Does res judicata apply in divorce cases?

California, United States of America


The following excerpt is from Ruddock v. Ohls, 154 Cal.Rptr. 87, 91 Cal.App.3d 271 (Cal. App. 1979):

A converse situation existed in Adamson v. Adamson (1962) 209 Cal.App.2d 492, 26 Cal.Rptr. 236 where the plaintiff wife alleged in a [91 Cal.App.3d 284] divorce complaint there were no children who were the issue of the marriage. The wife testified at a default hearing the marriage produced no children, and the court so found in its decree. In a subsequent proceeding for modification, the wife alleged that in fact one child was born before the filing of the dissolution action and another afterward.

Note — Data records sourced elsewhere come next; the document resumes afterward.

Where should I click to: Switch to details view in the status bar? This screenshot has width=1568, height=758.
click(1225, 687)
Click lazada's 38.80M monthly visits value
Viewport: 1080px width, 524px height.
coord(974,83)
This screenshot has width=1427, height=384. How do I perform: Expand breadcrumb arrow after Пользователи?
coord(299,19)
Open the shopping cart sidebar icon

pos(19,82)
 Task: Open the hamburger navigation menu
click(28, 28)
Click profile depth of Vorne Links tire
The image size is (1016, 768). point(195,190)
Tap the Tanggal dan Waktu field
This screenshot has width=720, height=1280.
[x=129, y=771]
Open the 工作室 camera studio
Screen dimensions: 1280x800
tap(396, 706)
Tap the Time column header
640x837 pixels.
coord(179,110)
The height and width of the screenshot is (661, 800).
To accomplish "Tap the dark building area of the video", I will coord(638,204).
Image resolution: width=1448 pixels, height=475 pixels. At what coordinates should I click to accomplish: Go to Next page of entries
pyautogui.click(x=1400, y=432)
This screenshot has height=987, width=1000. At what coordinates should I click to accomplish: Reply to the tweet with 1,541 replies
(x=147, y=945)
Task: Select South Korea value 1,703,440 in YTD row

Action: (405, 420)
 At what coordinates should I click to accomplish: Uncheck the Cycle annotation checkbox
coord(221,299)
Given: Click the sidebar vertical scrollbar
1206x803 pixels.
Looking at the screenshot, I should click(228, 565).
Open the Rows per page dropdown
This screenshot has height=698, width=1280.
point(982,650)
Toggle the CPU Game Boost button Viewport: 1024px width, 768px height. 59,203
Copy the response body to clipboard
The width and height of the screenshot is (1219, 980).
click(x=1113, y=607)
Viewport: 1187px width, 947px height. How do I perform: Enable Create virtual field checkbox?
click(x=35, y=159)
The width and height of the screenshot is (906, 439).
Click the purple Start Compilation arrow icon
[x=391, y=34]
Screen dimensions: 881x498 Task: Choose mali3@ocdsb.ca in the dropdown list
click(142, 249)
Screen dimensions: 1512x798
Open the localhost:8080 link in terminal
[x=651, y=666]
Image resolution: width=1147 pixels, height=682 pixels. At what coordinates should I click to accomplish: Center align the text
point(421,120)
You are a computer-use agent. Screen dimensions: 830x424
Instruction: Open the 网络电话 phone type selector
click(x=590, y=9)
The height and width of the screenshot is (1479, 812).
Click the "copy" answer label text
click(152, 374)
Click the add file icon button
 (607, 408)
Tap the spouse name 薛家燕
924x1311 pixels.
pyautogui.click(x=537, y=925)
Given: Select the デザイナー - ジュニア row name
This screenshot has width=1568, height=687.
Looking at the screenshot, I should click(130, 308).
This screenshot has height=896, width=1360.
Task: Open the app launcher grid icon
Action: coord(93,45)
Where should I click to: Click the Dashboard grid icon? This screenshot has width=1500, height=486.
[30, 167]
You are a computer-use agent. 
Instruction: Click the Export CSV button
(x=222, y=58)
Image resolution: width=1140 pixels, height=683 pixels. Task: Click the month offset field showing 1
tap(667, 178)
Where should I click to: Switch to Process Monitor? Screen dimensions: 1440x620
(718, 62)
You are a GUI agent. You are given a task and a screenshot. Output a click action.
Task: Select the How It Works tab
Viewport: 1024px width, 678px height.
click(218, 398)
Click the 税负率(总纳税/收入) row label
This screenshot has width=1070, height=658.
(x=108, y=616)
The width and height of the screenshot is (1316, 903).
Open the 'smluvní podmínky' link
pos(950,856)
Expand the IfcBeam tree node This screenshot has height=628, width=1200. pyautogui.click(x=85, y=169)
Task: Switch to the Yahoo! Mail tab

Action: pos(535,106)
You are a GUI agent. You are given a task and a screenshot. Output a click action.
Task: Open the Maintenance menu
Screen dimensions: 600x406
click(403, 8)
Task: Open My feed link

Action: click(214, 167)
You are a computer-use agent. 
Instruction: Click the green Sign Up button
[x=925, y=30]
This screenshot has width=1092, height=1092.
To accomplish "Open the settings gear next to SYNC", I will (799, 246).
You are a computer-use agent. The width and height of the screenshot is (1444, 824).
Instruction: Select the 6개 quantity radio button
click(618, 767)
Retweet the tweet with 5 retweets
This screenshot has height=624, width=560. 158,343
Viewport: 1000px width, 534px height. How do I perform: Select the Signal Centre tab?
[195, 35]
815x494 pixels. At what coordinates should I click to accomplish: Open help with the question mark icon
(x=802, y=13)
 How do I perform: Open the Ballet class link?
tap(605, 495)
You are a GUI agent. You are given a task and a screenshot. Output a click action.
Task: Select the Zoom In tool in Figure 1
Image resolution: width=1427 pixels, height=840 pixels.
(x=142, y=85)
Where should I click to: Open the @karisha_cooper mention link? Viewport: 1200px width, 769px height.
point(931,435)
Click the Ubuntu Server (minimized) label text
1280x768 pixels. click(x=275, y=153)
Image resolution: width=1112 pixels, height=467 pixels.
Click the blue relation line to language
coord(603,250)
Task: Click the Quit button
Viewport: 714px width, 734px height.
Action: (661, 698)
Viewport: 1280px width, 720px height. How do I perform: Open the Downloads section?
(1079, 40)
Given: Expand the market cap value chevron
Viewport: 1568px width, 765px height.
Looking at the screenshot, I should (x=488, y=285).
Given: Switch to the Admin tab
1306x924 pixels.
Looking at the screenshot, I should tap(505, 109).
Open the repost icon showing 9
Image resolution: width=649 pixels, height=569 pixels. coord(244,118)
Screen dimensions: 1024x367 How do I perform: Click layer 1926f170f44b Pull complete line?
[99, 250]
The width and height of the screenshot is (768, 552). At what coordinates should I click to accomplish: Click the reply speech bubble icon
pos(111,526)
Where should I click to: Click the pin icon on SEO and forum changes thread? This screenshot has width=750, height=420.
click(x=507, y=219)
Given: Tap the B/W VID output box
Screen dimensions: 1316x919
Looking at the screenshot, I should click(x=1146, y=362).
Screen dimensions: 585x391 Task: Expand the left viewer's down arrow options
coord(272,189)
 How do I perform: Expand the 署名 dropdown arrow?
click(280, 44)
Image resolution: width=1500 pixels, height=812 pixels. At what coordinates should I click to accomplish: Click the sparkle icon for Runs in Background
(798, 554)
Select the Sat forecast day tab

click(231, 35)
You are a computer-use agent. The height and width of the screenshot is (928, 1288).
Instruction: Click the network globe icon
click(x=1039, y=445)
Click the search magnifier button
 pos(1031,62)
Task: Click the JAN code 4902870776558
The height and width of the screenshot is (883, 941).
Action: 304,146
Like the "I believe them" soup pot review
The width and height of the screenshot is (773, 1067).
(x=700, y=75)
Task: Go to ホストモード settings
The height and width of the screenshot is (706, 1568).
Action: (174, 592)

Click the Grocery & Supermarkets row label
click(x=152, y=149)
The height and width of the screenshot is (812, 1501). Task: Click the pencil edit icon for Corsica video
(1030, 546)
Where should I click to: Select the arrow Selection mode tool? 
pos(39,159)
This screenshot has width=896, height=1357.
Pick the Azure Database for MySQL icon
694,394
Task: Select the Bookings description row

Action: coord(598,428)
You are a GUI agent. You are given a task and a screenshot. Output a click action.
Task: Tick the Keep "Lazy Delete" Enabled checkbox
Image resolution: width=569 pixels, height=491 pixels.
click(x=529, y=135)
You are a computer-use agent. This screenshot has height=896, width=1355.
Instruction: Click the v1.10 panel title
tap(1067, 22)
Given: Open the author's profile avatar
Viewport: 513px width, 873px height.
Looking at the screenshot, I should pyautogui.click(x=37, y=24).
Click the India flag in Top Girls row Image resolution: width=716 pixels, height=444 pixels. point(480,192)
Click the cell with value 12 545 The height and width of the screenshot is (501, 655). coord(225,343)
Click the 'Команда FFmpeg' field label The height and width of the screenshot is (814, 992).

The husband asserted the issue of paternity was res judicata and the wife was seeking to relitigate the matter of paternity which had been determined, being the subject of a final judgment. There was no contention of extrinsic fraud. The court held the dissolution decree was binding on the husband and wife but not upon the children, saying there was no mutuality in the application of res judicata. So far as the children's rights are concerned, "It is to be kept in mind, however, that the children involved here are not foreclosed from instituting an action to have the husband declared to be their father and for an order for support and maintenance. In other words, the doctrine of res judicata cannot be invoked in this case by the husband against the children, even though the children can under the circumstances invoke the doctrine against him." (Adamson v. Adamson, supra, at p. 501, 26 Cal.Rptr. at p. 242.)